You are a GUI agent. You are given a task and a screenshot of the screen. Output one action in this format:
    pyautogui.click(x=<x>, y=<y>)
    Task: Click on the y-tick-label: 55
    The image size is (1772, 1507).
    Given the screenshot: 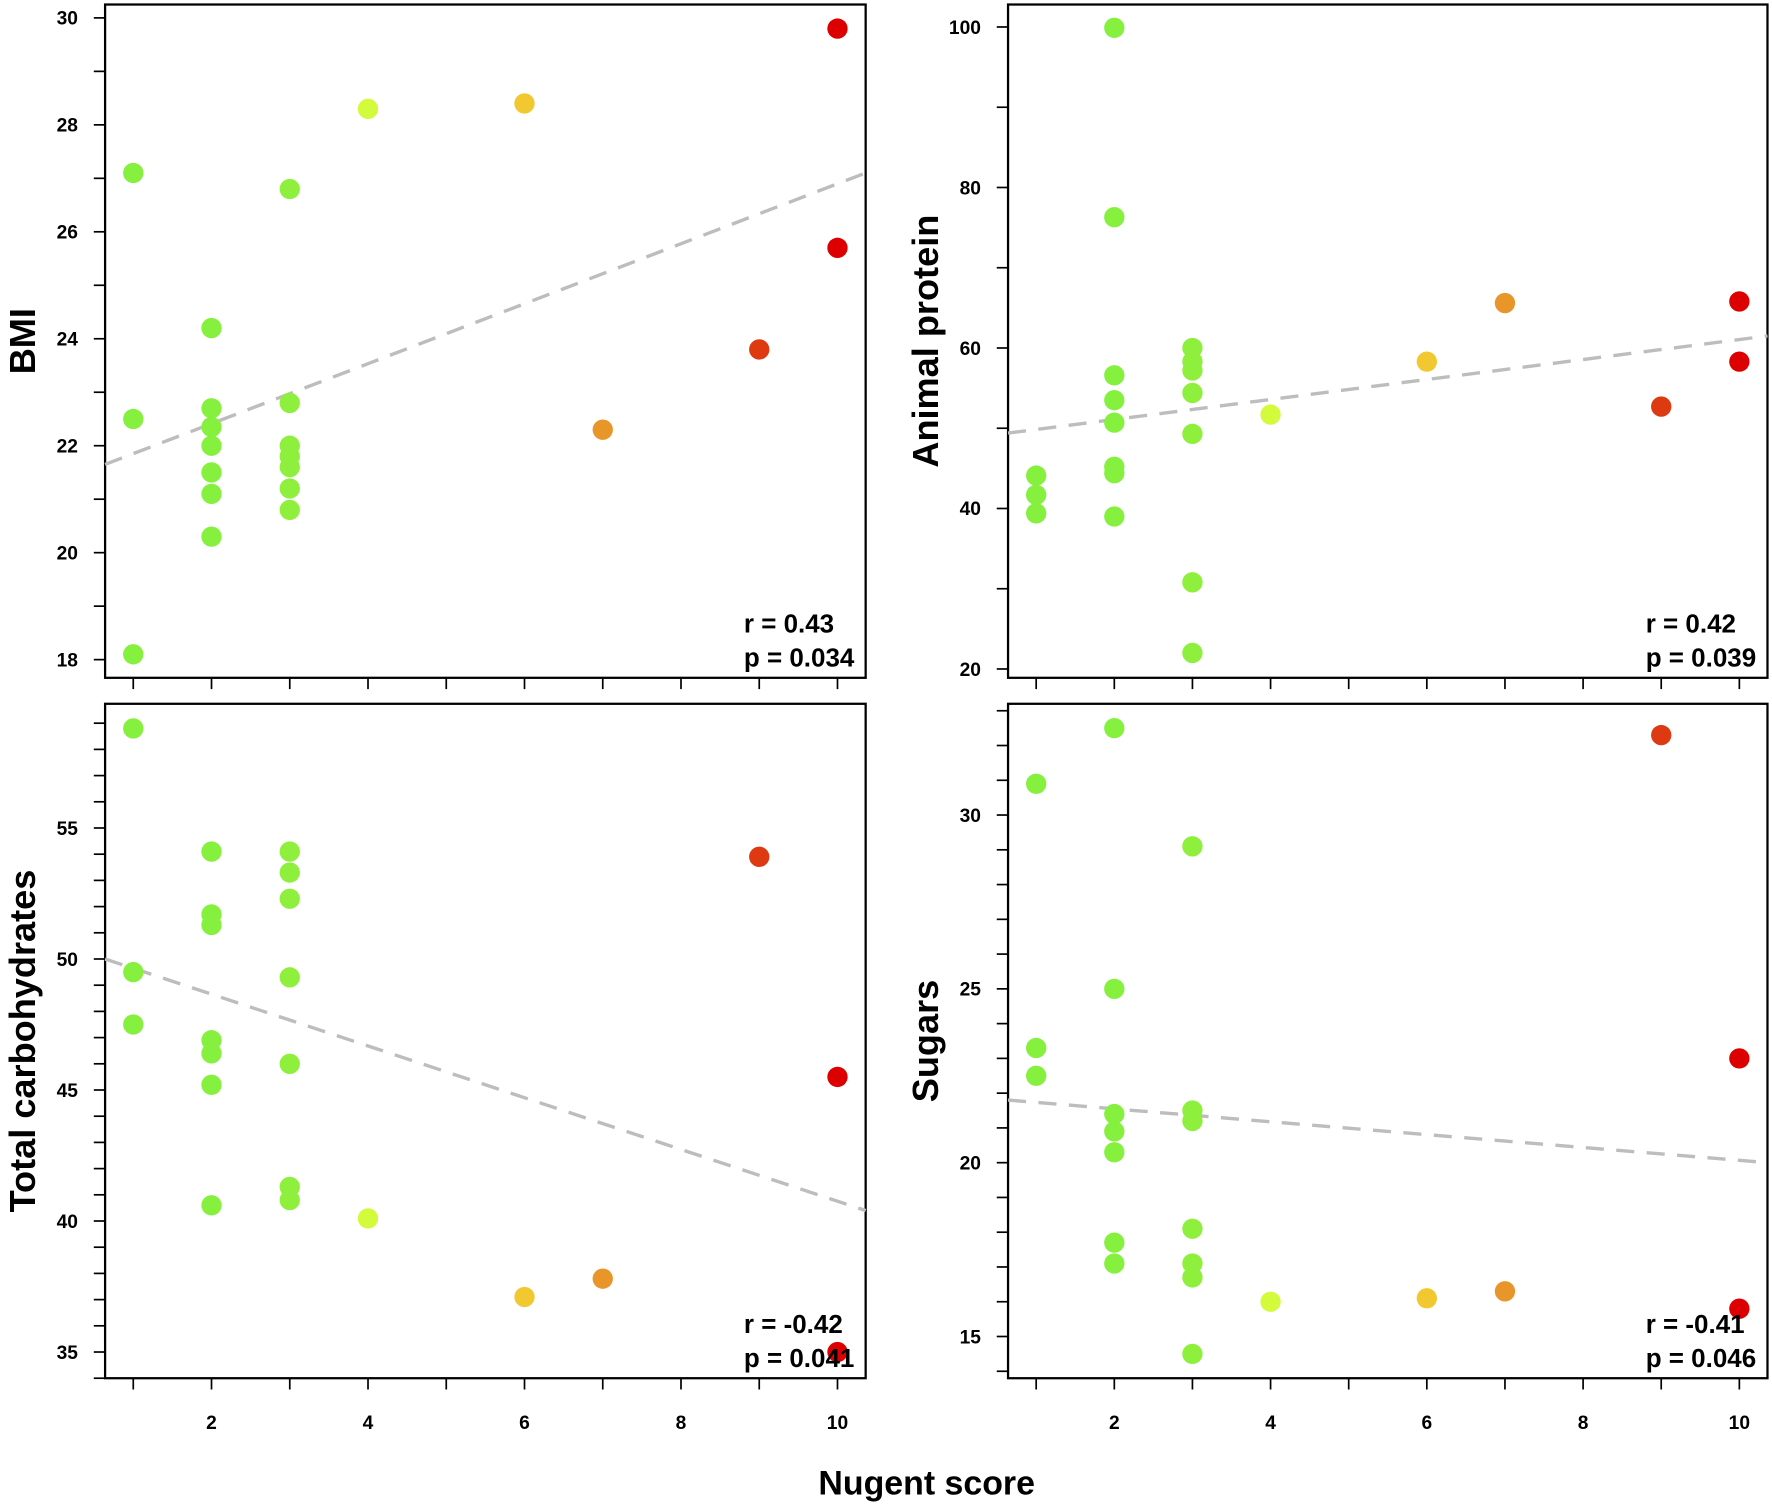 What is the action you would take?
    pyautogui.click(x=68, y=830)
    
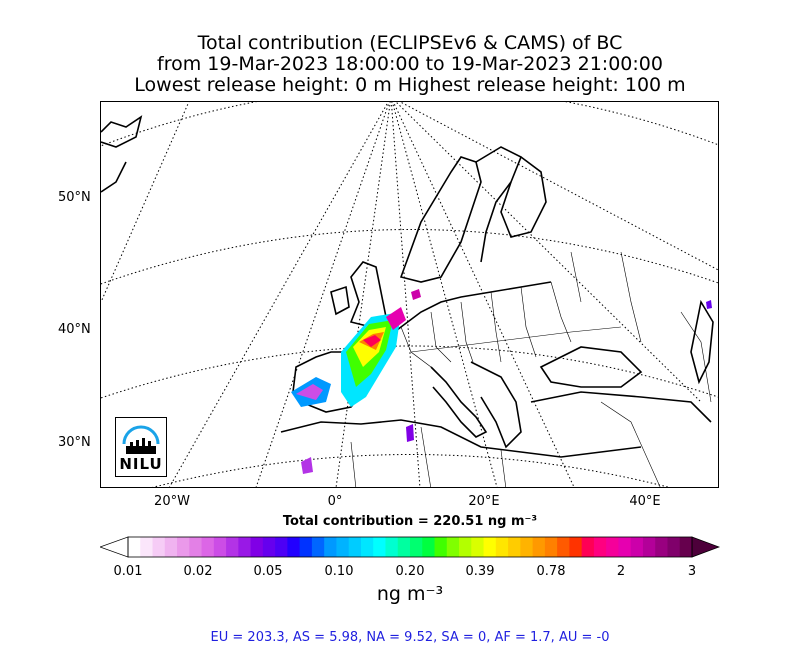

• [Erforderliche Aktion]
Ordnen Sie die Zeilen ab dem Anfang der Einträge bis zur Zeile mit "The image size is (1772, 1507)." (beide Enden eingeschlossen) als JSON-Liste von Strings an, je Zeile ein String, ohne Leerzeilen.

• [Antwort zur Aufgabe]
[
  "You are a GUI agent. You are given a task and a screenshot of the screen. Output one action in this format:",
  "    pyautogui.click(x=<x>, y=<y>)",
  "    Task: Click on the y-tick-label: 55",
  "    The image size is (1772, 1507)."
]